Si, ok, la vogliono in tanti. La chiedono in modi sommessi o screanzati, ma, alla fine, finiscono tutti per chiederla. Certo, uno direbbe, se me la chiedesse Brad Pitt gliela darei pure, non tanto per un fatto di appettibilità, ma solo per stare al gioco. A volte succede che me la chiedano addirittura su MSN, e si che quelli di MSN te li immagini sempre con un ghigno al lato della bocca, si trattasse anche di madreteresa78, però a loro non gliela do. No, non è che mi piaccia particolarmente tirarmela, ma bisogna aver creanza in questo mondo, e se non ci metti la faccia, saran fatti miei, ma la creanza non riesco a immaginarmela come un tronco d’uomo. E poi succede invece che certe volte, a tarda notte soprattutto, quando ti rimiri le tue figurine colorate su questa pagina, ti vien voglia di darla così, senza una ragione, magari ad uno che non conosci. E allora son io a fare la mossa, a insinuare un piccolo dubbio, o a creare l’aspettativa.

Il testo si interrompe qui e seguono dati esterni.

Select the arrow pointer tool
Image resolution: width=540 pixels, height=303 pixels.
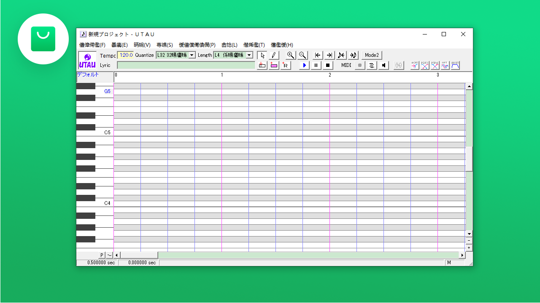(262, 55)
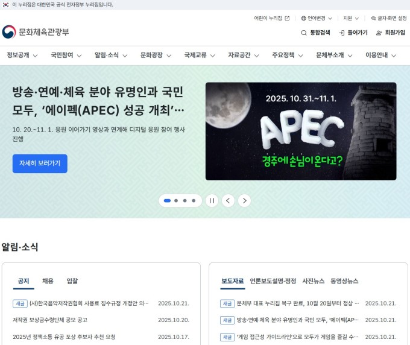Click the 문화체육관광부 taegeuk logo

9,32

E vedi che son tutti là a sbarrare gli occhi. Bisogna essere sinceri, questa cosa mi appaga, perché se uno te la chiede è perché in fondo la risposta se la immagina già. E se alla fine gliela dai così, senza un motivo, magari lo spingi a farsi la domanda da solo. E se alla fine resta lì, a decifrarti gli occhi con gli occhi, è perché quella tua risposta magari la sapeva già dall’inizio: ma certo, Juliet al contrario!

Il post del giorno è stato gentilmente offerto da terzadicopertina.com, della azael&azael communication.
Ché mica posso aver sempre voglia di scriverci io, su ’sto blog.